The present invention relates to the field of semiconductor technology, and more particularly to a gallium nitride (GaN) high electron mobility transistor (HEMT) and a method for fabricating the same.
High electron mobility transistors (HEMTs) are known in the art. GaN HEMTs are widely used in high-frequency, high-power amplifier components due to high breakdown voltage, high saturation electron moving speed and high operation temperature.
In a typical HEMT, for example, a two-dimensional electron gas (2DEG) is generated at a semiconductor heterojunction.
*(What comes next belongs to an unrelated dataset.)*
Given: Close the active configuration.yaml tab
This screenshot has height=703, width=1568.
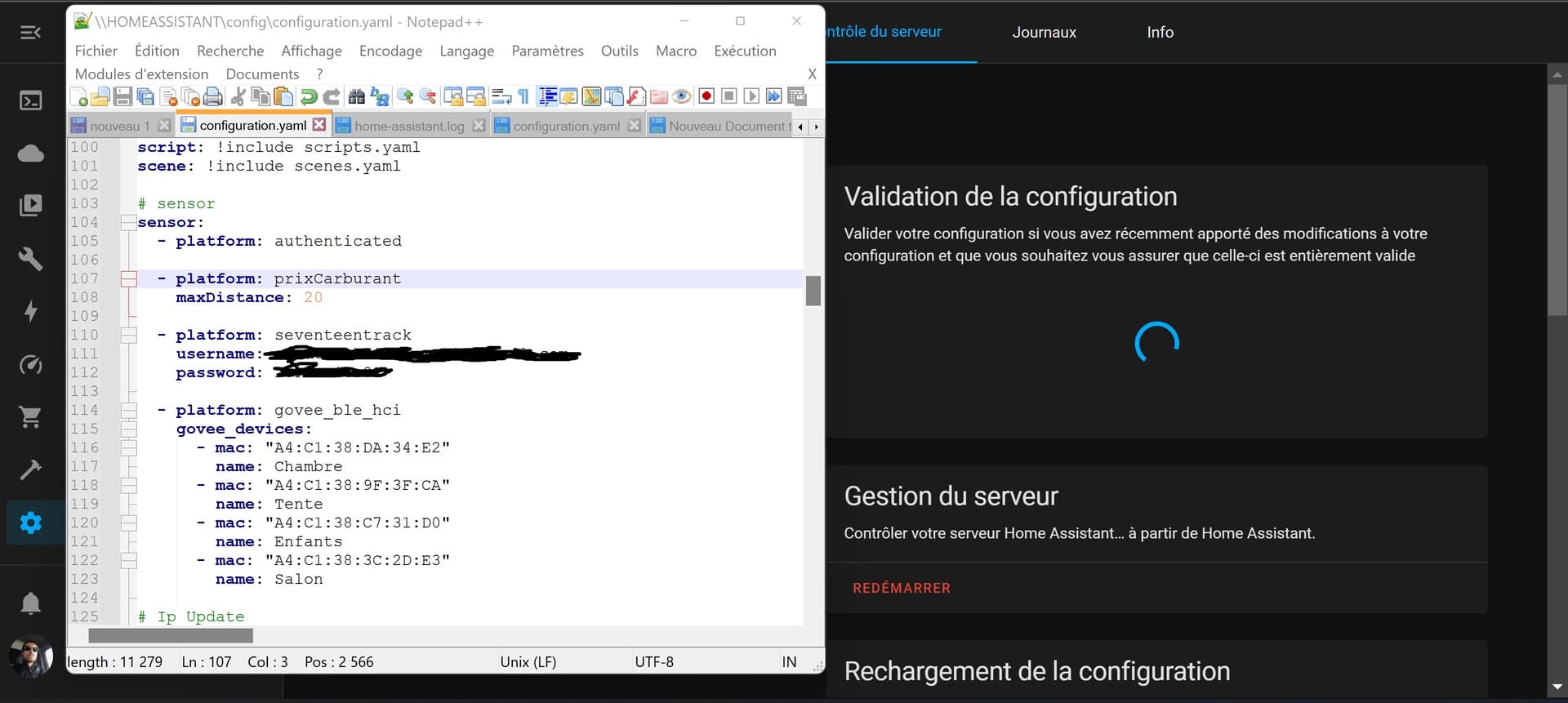Looking at the screenshot, I should coord(319,125).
The 2DEG represents a very thin conduction layer of highly mobile and highly concentrated charge carriers free to move readily in the two dimensions of that conduction layer, but constrained from movement in a third dimension perpendicular to the conduction layer.
There is a need to overcome the drawbacks and deficiencies in the art by providing a HEMT exhibiting high withstand voltage or high threshold voltage (Vt) and low on-resistance (Ron).
A primary object of the present invention is to provide a high electron mobility transistor (HEMT) having high withstand voltage or high threshold voltage (Vt) and low on-resistance (Ron) to overcome the disadvantages and deficiencies of the prior art.
According to one aspect of the invention, a high-electron mobility transistor includes a substrate; a buffer layer over the substrate; a GaN channel layer over the buffer layer; an AlGaN layer over the GaN channel layer; a gate recess in the AlGaN layer; a source region and a drain region on opposite sides of the gate recess; a GaN source layer and a GaN drain layer grown on the AlGaN layer within the source region and the drain region, respectively; and a p-GaN gate layer in and on the gate recess.
According to some embodiments, the GaN source layer and the GaN drain layer are composed of N++-doped GaN.
According to some embodiments, the GaN source layer and the GaN drain layer are composed of InGaN.
According to some embodiments, the gate recess penetrates through the AlGaN layer.
According to some embodiments, the gate recess does not penetrate through the AlGaN layer, and wherein a thickness of the AlGaN layer at a bottom of the gate recess is equal to or smaller than 2 nm.
According to some embodiments, the high-electron mobility transistor further comprises a re-grown AlGaN film on the AlGaN layer, on the GaN source layer and the GaN drain layer, and on interior surface of the gate recess.
According to some embodiments, the re-grown AlGaN film has a thickness of less than 2 nm.
According to some embodiments, the high-electron mobility transistor further comprises a protection layer covering the re-grown AlGaN film and the p-GaN gate layer.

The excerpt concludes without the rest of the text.